## SUPPLIED RECORDS
<<<<
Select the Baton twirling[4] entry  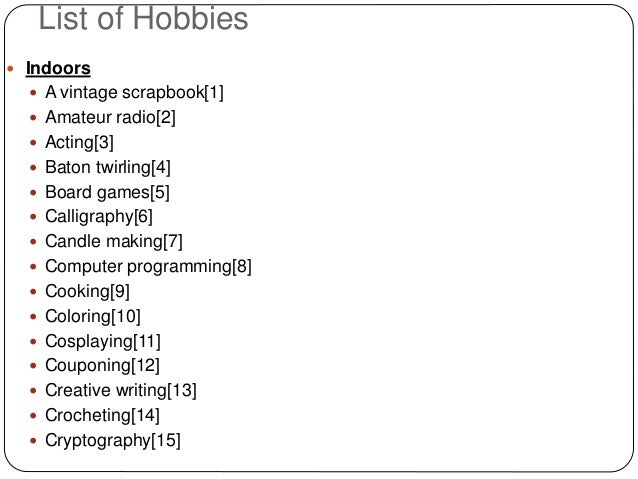(x=108, y=167)

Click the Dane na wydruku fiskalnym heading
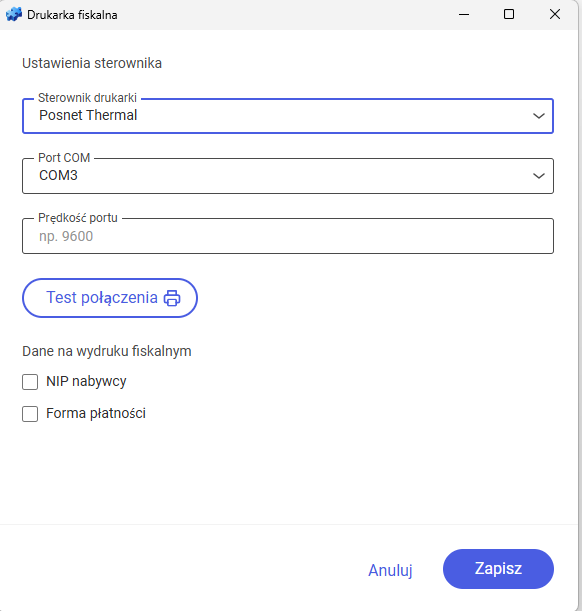point(107,351)
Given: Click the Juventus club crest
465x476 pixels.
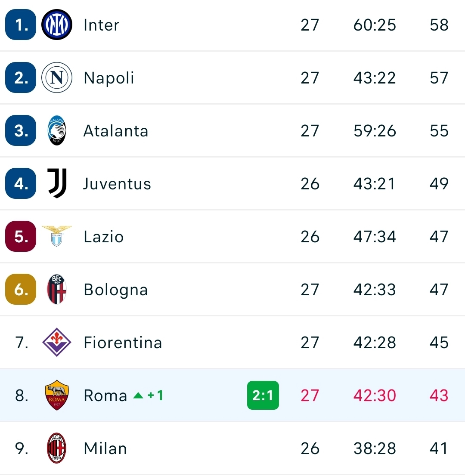Looking at the screenshot, I should pos(56,184).
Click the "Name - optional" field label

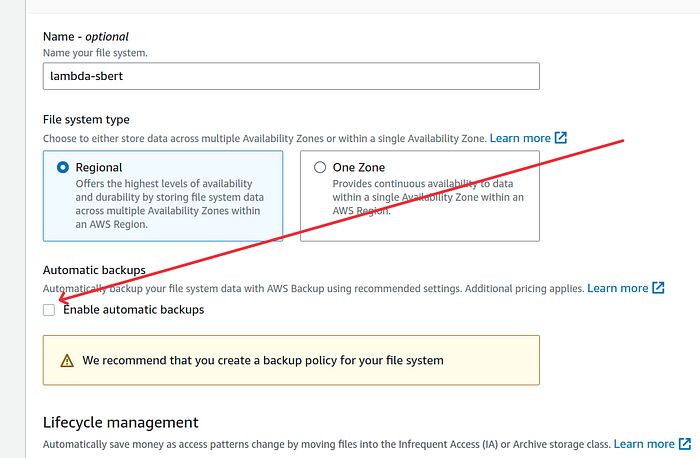86,37
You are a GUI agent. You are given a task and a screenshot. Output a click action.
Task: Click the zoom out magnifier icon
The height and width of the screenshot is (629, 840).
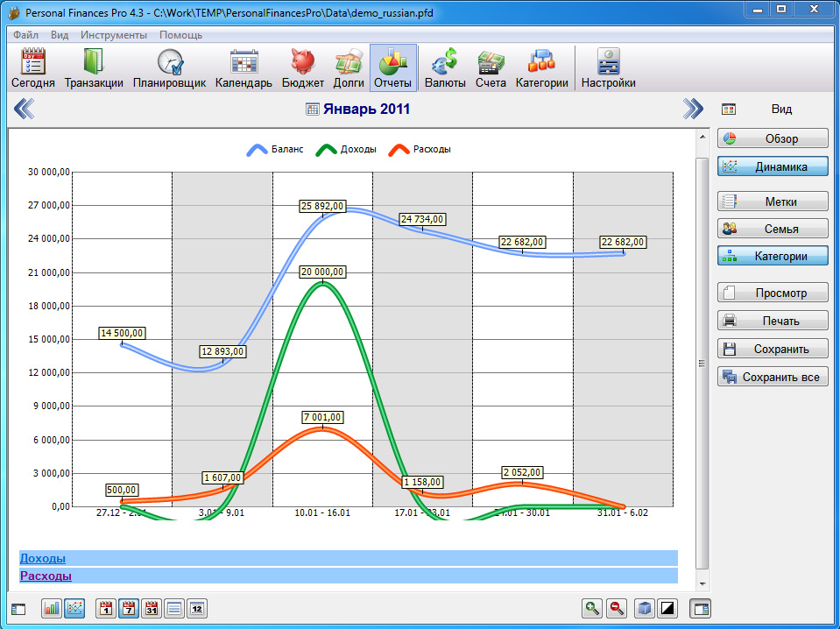pyautogui.click(x=616, y=608)
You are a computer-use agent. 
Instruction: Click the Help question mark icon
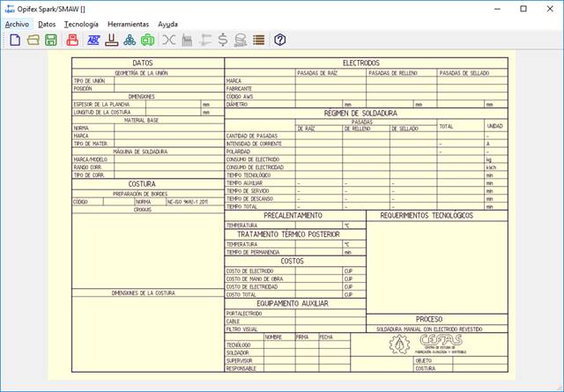point(280,41)
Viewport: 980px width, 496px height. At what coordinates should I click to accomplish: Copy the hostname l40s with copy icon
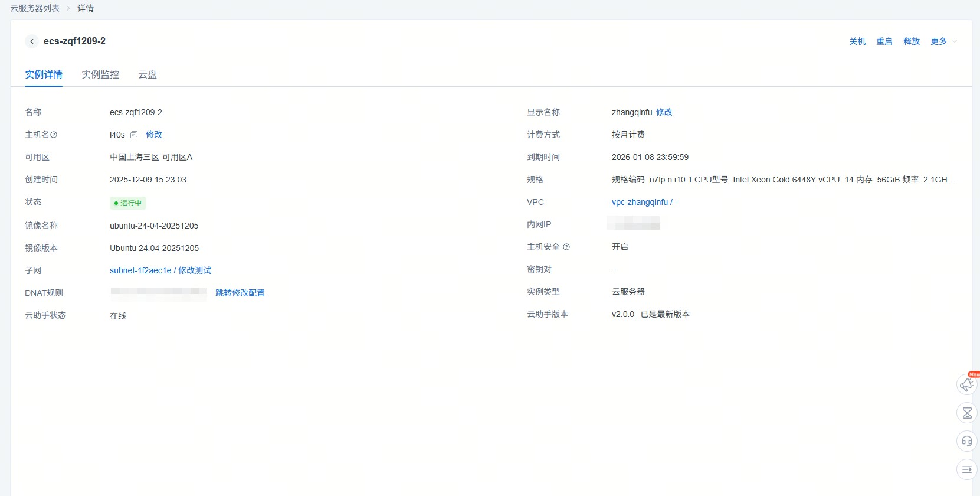(134, 135)
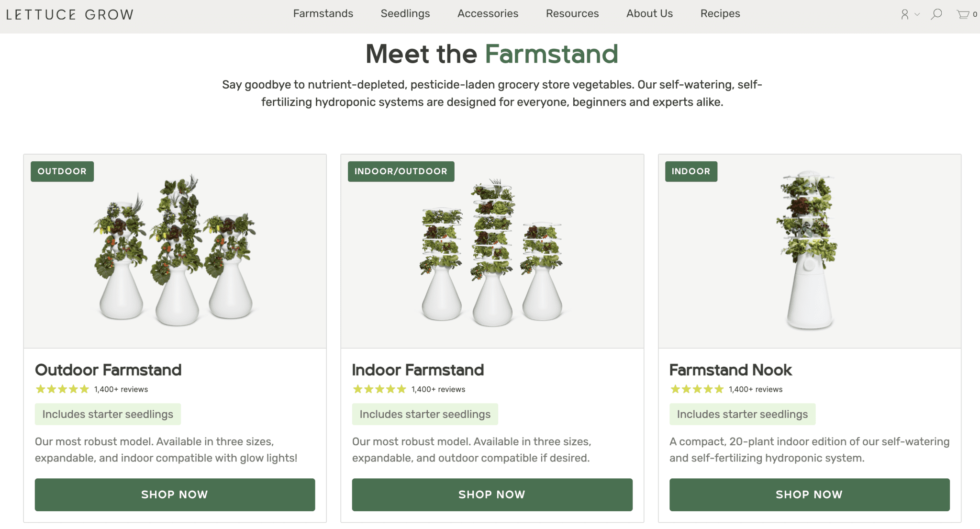Open the Resources navigation link
Image resolution: width=980 pixels, height=529 pixels.
(572, 13)
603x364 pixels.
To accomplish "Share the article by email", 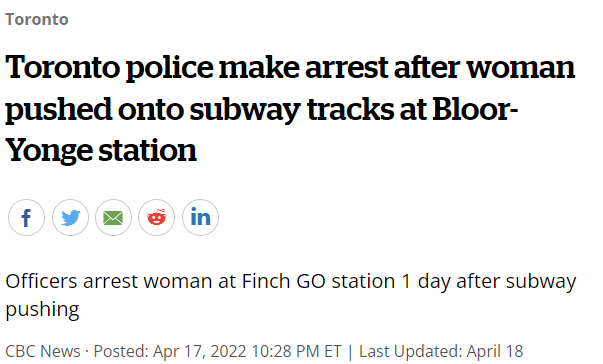I will (113, 218).
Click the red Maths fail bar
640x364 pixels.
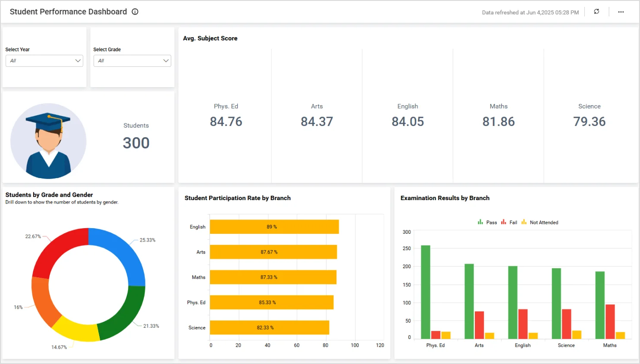(610, 321)
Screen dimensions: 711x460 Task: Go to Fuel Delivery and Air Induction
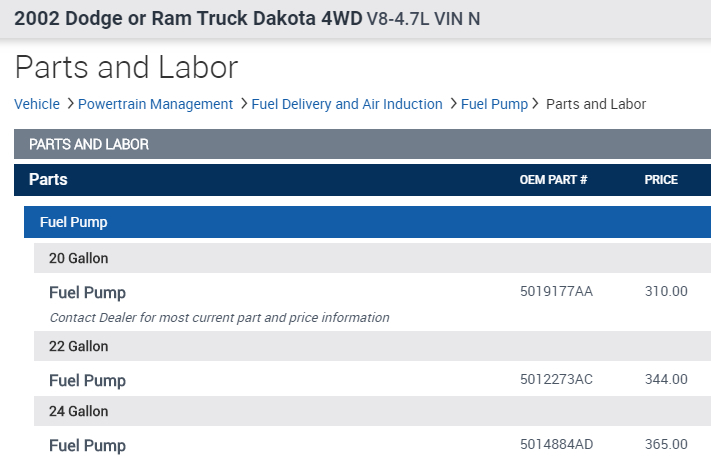pos(346,104)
>>>>
## WORK REQUEST
Which of the lines above mention the word "agent"? Pull those lines out.

## ANSWER
You are a GUI agent. You are given a task and a screenshot. Output a click action.
You are a computer-use agent. 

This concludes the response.